▸ **ENTRIES SUPPLIED**
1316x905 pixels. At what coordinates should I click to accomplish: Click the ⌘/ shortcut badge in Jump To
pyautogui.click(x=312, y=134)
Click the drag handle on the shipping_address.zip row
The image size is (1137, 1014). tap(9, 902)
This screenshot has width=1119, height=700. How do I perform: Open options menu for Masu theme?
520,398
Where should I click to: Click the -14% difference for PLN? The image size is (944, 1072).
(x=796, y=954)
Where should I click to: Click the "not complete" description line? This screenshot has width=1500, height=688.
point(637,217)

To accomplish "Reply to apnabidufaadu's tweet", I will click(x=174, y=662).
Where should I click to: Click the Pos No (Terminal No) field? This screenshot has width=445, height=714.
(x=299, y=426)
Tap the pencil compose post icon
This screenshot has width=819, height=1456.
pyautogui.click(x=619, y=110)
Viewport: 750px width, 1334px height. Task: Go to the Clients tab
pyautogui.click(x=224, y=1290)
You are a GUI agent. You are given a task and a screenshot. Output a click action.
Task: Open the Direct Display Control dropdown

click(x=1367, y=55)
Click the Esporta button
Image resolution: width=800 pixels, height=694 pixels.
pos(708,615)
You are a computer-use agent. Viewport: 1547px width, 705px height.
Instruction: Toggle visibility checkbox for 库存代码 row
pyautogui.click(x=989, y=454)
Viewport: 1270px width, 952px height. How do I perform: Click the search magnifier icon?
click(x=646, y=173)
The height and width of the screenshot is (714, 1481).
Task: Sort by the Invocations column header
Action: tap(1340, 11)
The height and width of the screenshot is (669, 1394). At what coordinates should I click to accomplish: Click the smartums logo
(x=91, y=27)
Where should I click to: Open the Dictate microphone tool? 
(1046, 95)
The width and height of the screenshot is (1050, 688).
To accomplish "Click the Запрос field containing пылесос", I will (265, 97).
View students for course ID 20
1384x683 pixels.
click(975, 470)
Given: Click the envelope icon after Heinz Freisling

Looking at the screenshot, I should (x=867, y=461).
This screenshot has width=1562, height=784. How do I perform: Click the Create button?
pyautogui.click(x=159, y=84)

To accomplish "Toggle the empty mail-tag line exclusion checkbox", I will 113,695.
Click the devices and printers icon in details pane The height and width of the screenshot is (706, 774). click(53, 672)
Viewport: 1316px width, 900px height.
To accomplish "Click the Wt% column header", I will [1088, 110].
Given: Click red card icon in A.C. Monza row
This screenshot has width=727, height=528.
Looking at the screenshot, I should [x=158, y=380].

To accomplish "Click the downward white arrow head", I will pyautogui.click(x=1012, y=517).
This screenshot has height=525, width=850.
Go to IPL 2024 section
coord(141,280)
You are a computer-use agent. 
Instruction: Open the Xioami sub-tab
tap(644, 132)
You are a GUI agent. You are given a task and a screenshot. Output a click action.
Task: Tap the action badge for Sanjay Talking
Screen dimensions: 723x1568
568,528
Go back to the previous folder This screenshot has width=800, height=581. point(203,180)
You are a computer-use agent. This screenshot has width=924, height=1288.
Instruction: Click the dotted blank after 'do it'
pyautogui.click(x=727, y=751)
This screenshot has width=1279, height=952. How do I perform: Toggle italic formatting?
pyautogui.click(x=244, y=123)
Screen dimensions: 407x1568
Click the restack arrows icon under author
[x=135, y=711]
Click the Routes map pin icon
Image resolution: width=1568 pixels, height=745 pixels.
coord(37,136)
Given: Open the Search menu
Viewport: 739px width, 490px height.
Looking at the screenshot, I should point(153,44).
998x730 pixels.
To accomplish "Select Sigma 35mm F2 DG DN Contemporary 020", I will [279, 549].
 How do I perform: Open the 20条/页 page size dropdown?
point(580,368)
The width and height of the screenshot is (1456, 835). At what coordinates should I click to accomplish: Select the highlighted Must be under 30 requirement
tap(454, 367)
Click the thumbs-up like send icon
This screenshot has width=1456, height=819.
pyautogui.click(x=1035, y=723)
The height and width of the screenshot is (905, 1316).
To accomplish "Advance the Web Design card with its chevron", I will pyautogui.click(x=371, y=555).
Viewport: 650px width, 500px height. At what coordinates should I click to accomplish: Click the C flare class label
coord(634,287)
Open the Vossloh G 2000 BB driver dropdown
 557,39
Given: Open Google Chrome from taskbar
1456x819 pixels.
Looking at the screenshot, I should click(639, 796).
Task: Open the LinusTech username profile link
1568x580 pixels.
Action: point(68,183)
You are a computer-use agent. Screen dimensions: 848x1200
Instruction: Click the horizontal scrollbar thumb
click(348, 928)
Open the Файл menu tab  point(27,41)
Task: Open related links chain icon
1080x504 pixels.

▸ **WHAT IS REQUIRED**
Scale down the part of the material that opens with the line containing "Where should I click to: Click the -14%" and closes with the line containing "(x=299, y=426)", both ends included. Write out all of its lines again, requests too, but multiply every coordinate in the answers by 0.25 and round to whole numbers, with halves rounding up.

▸ **RESPONSE**
Where should I click to: Click the -14% difference for PLN? The image size is (944, 1072).
(x=199, y=239)
Where should I click to: Click the "not complete" description line? This screenshot has width=1500, height=688.
point(159,54)

To accomplish "Reply to apnabidufaadu's tweet", I will click(x=44, y=166).
Where should I click to: Click the Pos No (Terminal No) field? This screenshot has width=445, height=714.
(x=75, y=107)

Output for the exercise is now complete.